> **Problem statement**
Exactly the lines from the one containing "[Media.az - Новости Азербайджана] (280, 45)" through the end of the entries, both ends included, are to be output.

Collected data:
Segment Open
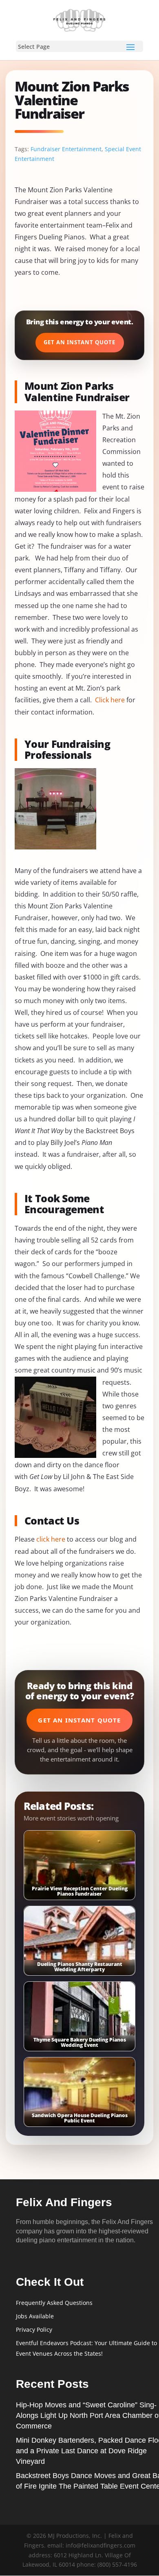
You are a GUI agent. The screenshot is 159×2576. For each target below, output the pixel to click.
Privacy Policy (34, 2329)
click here (50, 1539)
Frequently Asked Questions (54, 2303)
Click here (110, 699)
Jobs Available (35, 2316)
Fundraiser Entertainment (66, 149)
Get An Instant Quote (80, 342)
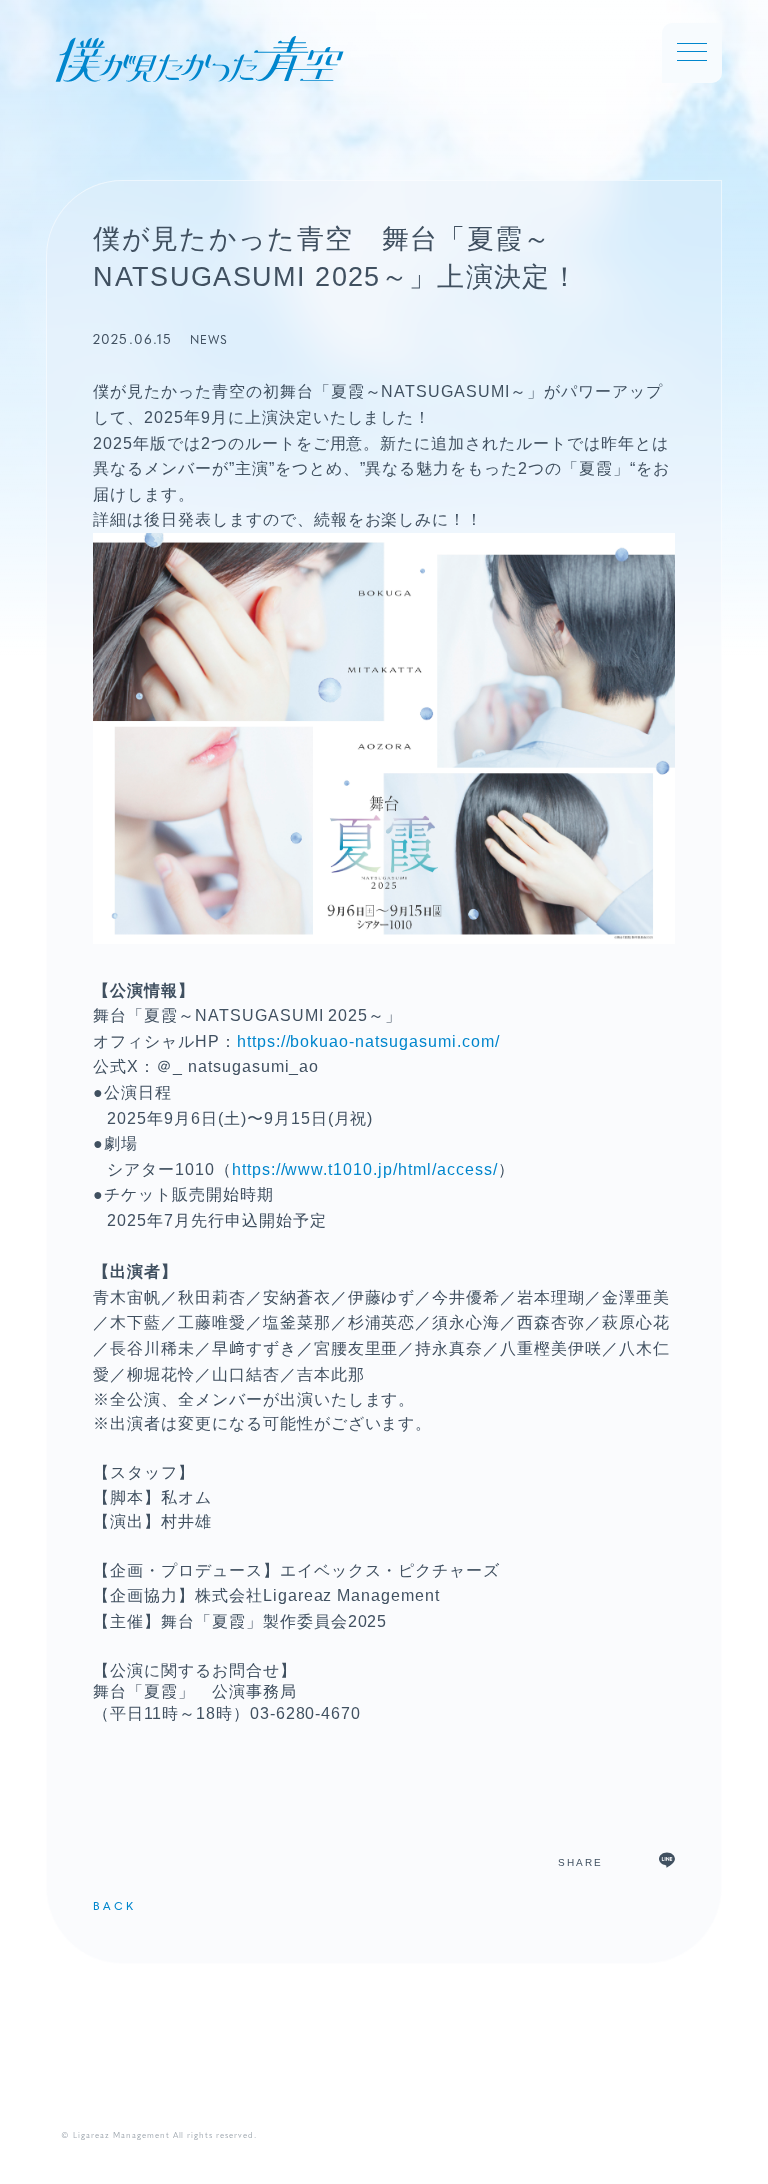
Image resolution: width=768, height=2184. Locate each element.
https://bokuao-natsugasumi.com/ (368, 1041)
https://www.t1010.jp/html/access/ (365, 1169)
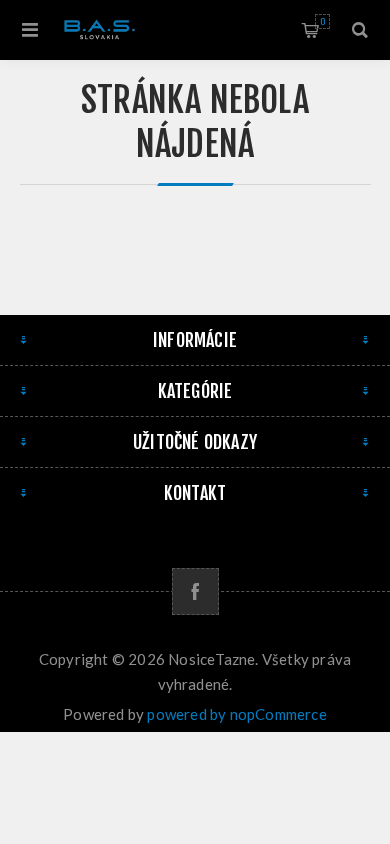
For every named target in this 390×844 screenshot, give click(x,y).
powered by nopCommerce (236, 714)
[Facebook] (195, 591)
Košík (322, 21)
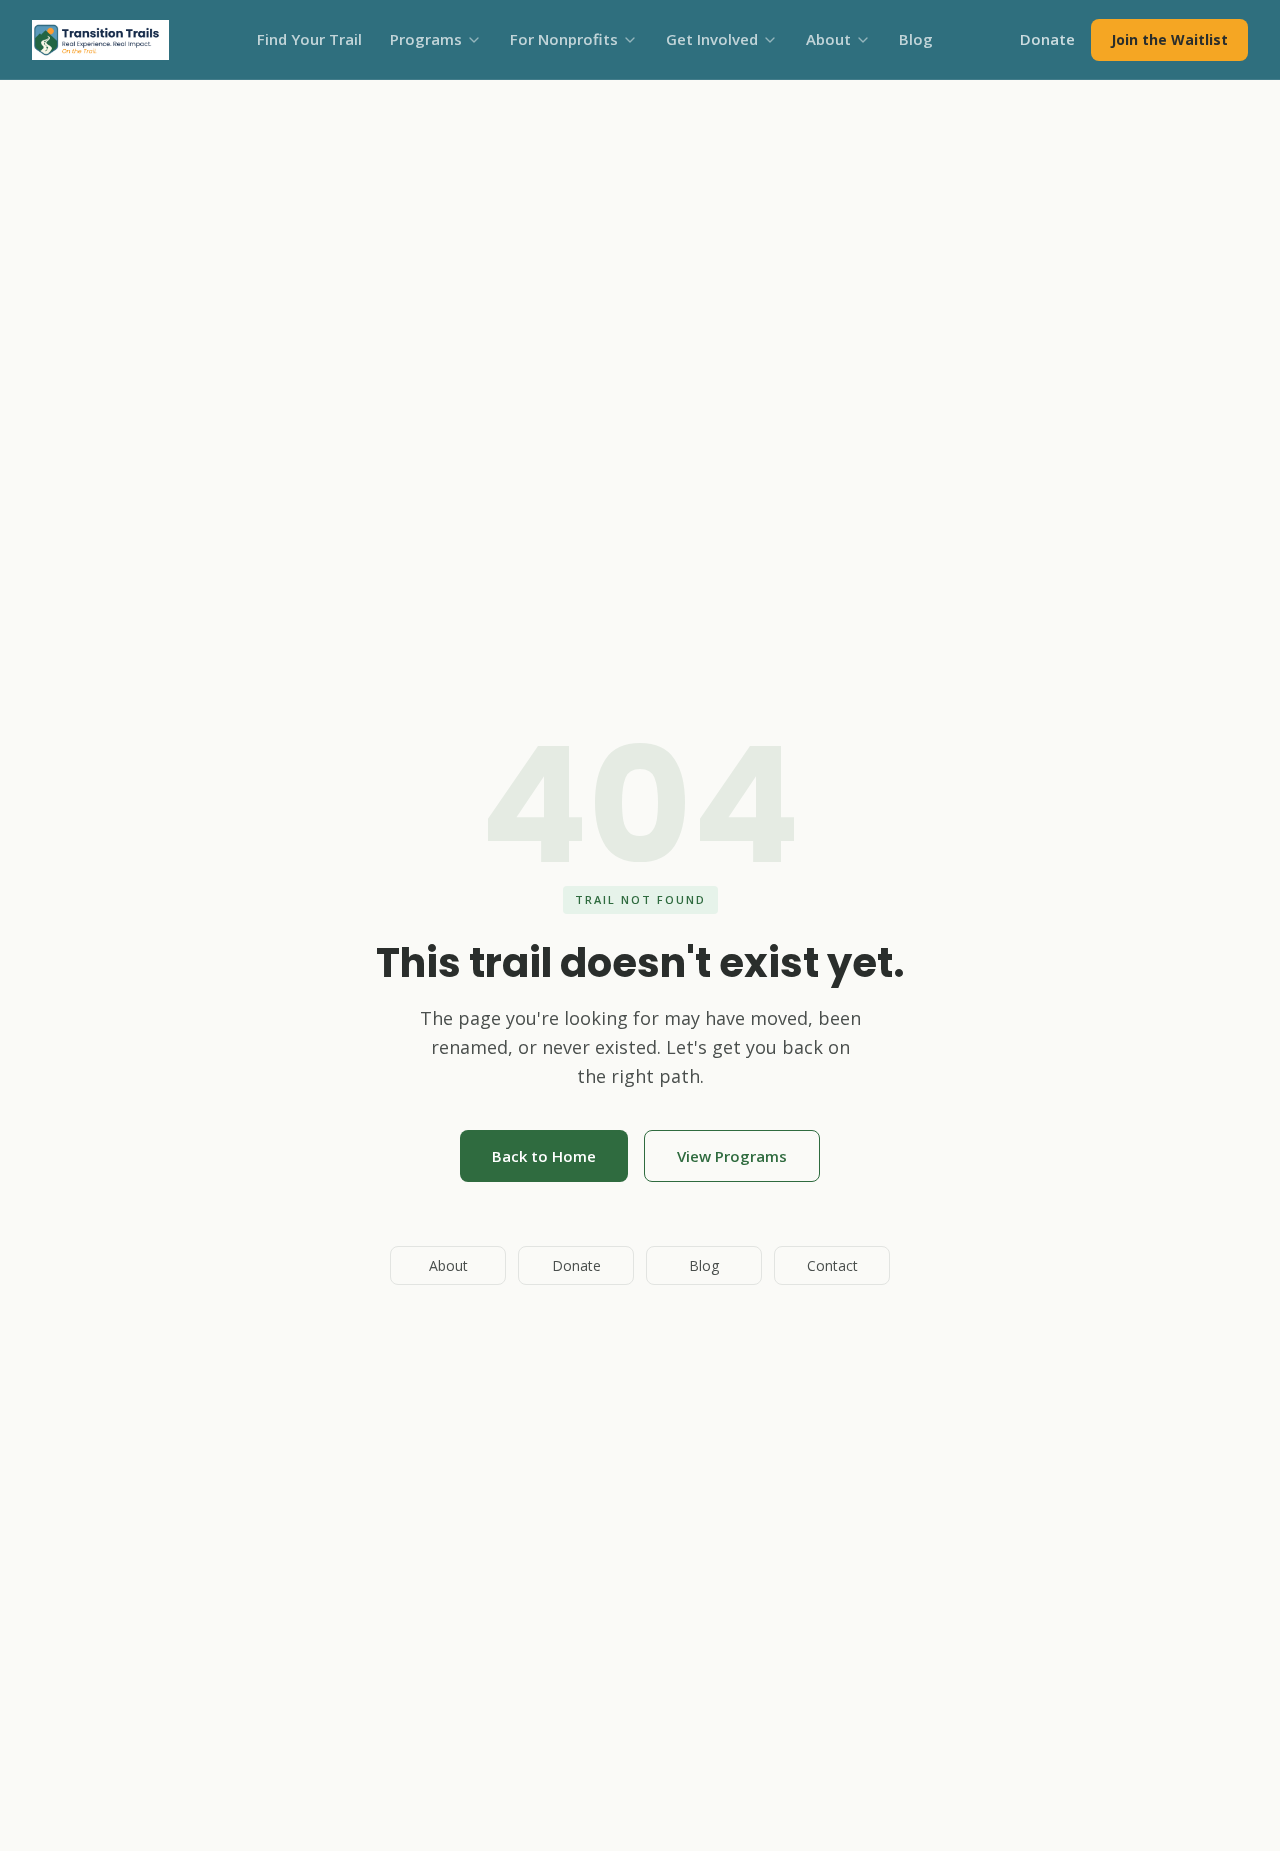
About (828, 39)
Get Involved (712, 39)
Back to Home (544, 1156)
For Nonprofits (564, 39)
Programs (426, 39)
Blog (916, 39)
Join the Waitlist (1169, 39)
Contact (832, 1265)
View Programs (732, 1156)
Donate (1047, 39)
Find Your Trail (309, 39)
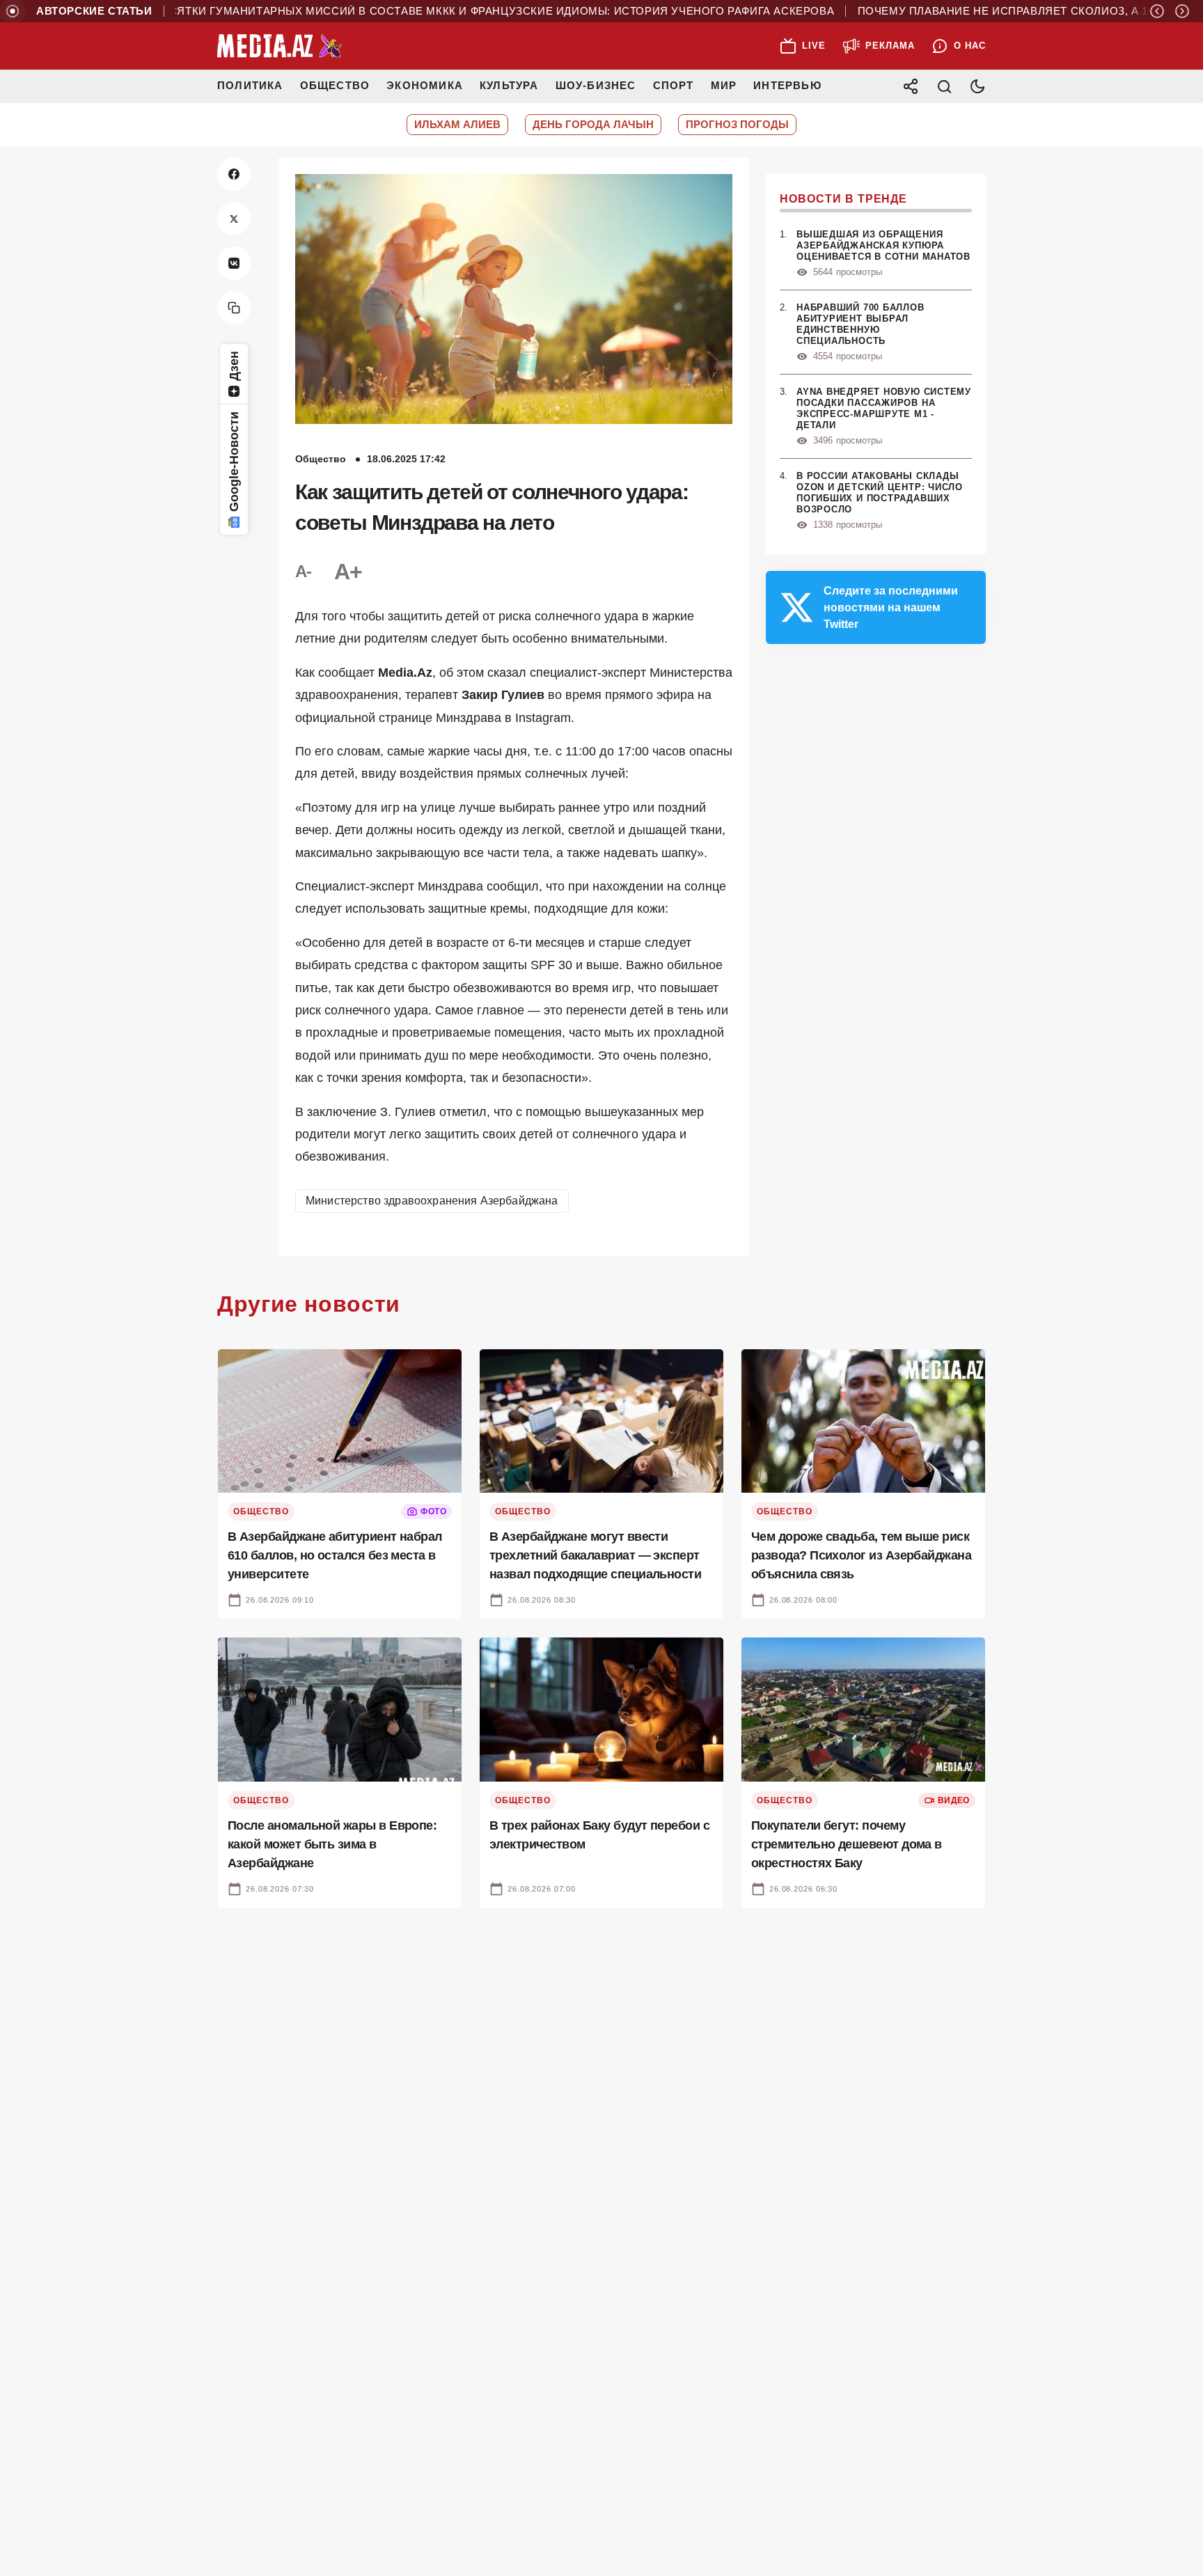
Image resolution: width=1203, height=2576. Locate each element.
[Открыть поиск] (944, 86)
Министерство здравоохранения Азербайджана (432, 1201)
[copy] (234, 307)
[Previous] (1157, 11)
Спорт (673, 85)
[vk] (234, 263)
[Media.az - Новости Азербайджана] (280, 45)
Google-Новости (234, 461)
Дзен (234, 366)
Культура (509, 85)
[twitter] (234, 218)
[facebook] (234, 174)
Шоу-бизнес (596, 85)
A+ (348, 571)
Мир (724, 85)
Segment Closed
> **Expected output**
[Media.az - Новости Азербайджана] (280, 45)
Google-Новости (234, 461)
Дзен (234, 366)
Культура (509, 85)
[twitter] (234, 218)
[facebook] (234, 174)
Шоу-бизнес (596, 85)
A+ (348, 571)
Мир (724, 85)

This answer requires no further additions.